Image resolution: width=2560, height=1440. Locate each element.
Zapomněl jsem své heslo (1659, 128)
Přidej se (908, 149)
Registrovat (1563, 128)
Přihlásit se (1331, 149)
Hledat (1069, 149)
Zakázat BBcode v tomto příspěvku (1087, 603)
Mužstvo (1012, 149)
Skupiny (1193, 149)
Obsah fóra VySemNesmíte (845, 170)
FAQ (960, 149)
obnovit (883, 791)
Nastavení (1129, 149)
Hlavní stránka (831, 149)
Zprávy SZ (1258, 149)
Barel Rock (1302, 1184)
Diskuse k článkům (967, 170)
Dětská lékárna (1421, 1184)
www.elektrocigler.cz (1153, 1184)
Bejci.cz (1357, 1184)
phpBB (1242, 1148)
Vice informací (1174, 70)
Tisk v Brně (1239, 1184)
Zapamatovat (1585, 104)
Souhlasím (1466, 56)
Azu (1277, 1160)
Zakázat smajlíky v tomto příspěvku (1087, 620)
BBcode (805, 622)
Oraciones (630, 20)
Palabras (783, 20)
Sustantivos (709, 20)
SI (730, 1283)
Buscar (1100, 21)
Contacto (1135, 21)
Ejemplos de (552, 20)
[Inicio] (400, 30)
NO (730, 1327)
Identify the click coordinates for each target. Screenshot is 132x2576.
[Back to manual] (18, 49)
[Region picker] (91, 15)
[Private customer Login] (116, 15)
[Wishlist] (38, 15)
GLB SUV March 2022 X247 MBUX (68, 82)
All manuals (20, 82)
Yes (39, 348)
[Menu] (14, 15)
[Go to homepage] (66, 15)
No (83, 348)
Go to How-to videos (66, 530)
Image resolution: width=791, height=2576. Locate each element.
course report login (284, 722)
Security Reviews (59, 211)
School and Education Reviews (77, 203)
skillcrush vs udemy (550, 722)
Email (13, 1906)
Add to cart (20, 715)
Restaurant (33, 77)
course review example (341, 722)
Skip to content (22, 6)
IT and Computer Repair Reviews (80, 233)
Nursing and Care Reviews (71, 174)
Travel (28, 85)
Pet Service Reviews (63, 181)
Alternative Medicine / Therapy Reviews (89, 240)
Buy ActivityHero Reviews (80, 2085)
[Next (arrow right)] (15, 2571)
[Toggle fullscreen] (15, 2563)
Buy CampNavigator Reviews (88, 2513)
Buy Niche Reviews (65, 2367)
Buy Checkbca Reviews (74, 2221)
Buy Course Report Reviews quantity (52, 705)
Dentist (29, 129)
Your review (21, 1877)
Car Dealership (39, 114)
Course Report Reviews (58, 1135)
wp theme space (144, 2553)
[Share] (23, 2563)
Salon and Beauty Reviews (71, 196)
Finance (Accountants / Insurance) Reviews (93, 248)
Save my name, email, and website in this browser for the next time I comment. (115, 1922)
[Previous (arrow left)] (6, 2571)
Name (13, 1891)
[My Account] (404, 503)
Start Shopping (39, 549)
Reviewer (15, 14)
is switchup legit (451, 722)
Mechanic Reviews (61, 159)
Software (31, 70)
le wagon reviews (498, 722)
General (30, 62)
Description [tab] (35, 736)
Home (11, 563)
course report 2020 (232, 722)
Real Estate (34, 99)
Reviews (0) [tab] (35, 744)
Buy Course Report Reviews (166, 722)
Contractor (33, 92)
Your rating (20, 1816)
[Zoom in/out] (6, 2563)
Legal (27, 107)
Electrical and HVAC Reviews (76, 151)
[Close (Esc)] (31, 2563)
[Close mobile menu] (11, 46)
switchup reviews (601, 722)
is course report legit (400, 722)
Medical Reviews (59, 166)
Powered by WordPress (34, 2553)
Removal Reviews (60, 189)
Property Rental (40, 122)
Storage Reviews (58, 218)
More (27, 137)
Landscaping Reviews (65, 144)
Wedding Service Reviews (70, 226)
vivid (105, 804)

EXERCISE GOAL:
Each line in the listing above from the one containing "Registrovat (1563, 128)" through the one containing "Zprávy SZ (1258, 149)" should be repeated exactly, and no other line.

RESPONSE TO THE EXERCISE:
Registrovat (1563, 128)
Přihlásit se (1331, 149)
Hledat (1069, 149)
Zakázat BBcode v tomto příspěvku (1087, 603)
Mužstvo (1012, 149)
Skupiny (1193, 149)
Obsah fóra VySemNesmíte (845, 170)
FAQ (960, 149)
obnovit (883, 791)
Nastavení (1129, 149)
Hlavní stránka (831, 149)
Zprávy SZ (1258, 149)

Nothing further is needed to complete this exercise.